Cole’s report showed police have made progress toward meeting the consent decree’s requirements in such areas using force and responding to mental health crises. But Cleveland has work to do to solidify a system of accountability and oversight, she wrote.
In court on Wednesday, Cole said that Safety Director Wayne Drummond had been too lenient in disciplining officers who lied during internal investigations. On the other hand, the internal affairs unit, which investigates officers, has “improved significantly,” impressing the monitoring team, she said.
Cleveland’s law director and other officials who spoke at the hearing did not address Cole’s statement about the safety director in court.
Meanwhile, local police oversight bodies, while they have made improvements, still have “much work to be done that will require the full cooperation of the city,” monitoring team member and former North Carolina police chief Tammy Hooper said. The civilian oversight board known as the Community Police Commission has hired new leadership after a history of turnover.
Before the hearing, the commission filed a motion asking Oliver to allow it to weigh in on the city’s request to end the consent decree. In its motion, it said the commission argued the city wasn’t ready for local oversight bodies to take over, in part, because of an ongoing “lack of cooperation” and “animosity” from the city.
Cleveland officials said they have hired the consulting firm Jensen Hughes to streamline how the city’s multiple oversight bodies interact. The consultant will work with the police commission, the inspector general and two oversight groups that hear civilian complaints against officers: the Office of Professional Standards and Civilian Police Review Board.
The Justice Department and the city emphasized that police were largely using non-lethal force constitutionally. The city “has achieved the objectives” of the consent decree’s requirements for using force, Justice Department attorney Suraj Kumar said.
Police Chief Dorothy Todd said the monitor’s recent in-depth assessment of police use of force offered insight into the work the city has done under the decree. She said the city would work to make its reforms last.
“This progress reflects real change in how we operate,” she said.
Cleveland and DOJ move to end consent decree
Attorneys for the city and the government argue that Cleveland has a durable solution to the unconstitutional force that triggered a federal investigation and consent decree more than a decade ago. They point to a finding by the consent decree monitor that 97% of non-lethal uses of force were reasonable and proportional, for instance.
Police reform advocates say that Cleveland police could relapse without continued federal court intervention. On Tuesday, the Community Police Commission — a 13-member body established by the consent decree — joined that chorus.
In a friend-of-the-court brief, attorneys for the commission wrote that Cleveland had “failed to substantially comply” with the decree.
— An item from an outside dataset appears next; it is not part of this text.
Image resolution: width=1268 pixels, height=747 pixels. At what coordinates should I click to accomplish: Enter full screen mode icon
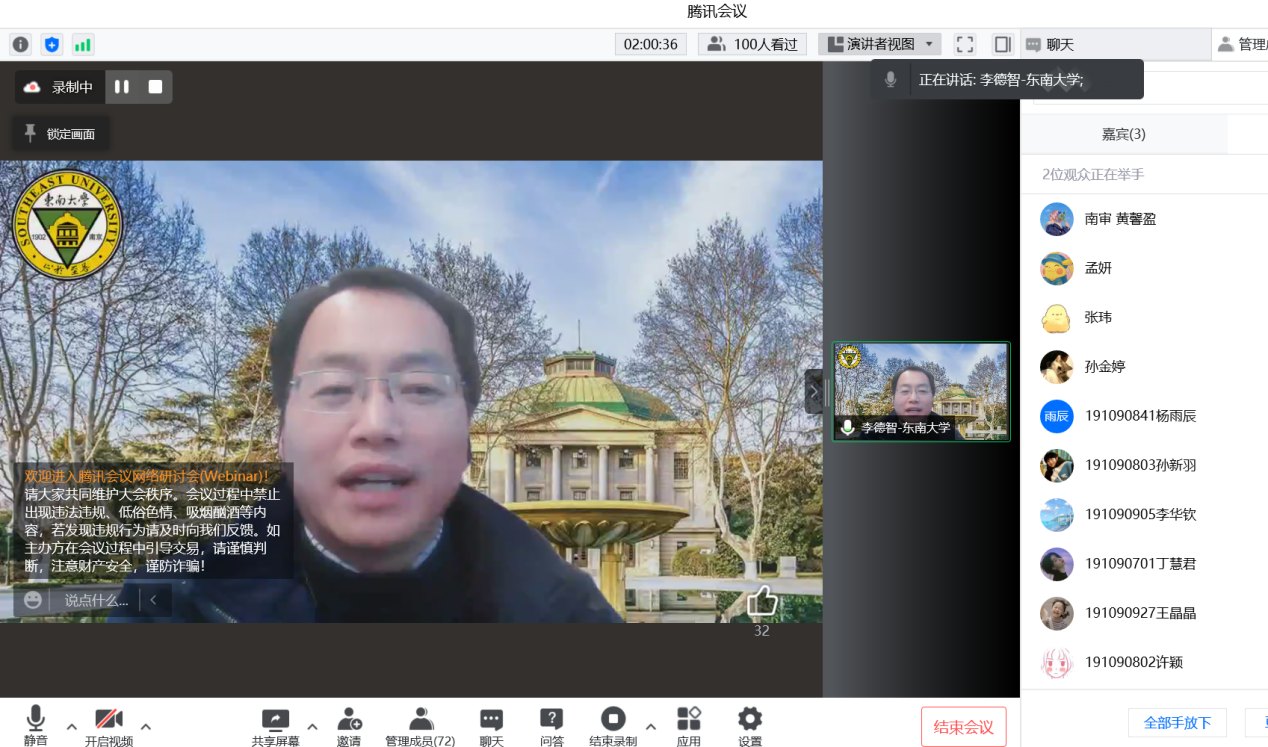click(x=964, y=44)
“That failure poses a risk of continued unconstitutional and dangerous police practices towards members of the community,” the brief reads.
Oliver did not rule Wednesday on whether to allow the police commission to file the brief. He said it was “unusual” for one part of the city to oppose another in court. But he acknowledged the commission’s dissatisfaction with Cleveland’s move to end the decree.
More than a decade of police oversight in Cleveland
The U.S. Justice Department launched its investigation of Cleveland police in 2013, a fraught time for policing in the city.
The prior year, police killed a motorist and his passenger in a hail of 137 bullets after a car chase ended in a suburban middle school parking lot. Shortly before the results of the investigation were announced in 2014, a Cleveland police officer fatally shot 12-year-old Tamir Rice, who earlier had been playing with a toy gun in a city park.
That investigation found evidence that Cleveland police routinely violated citizens’ rights through a “pattern or practice of using unconstitutional force.” The city and federal government reached a settlement in 2015 — the consent decree — that required widespread changes to police training, policies and practices.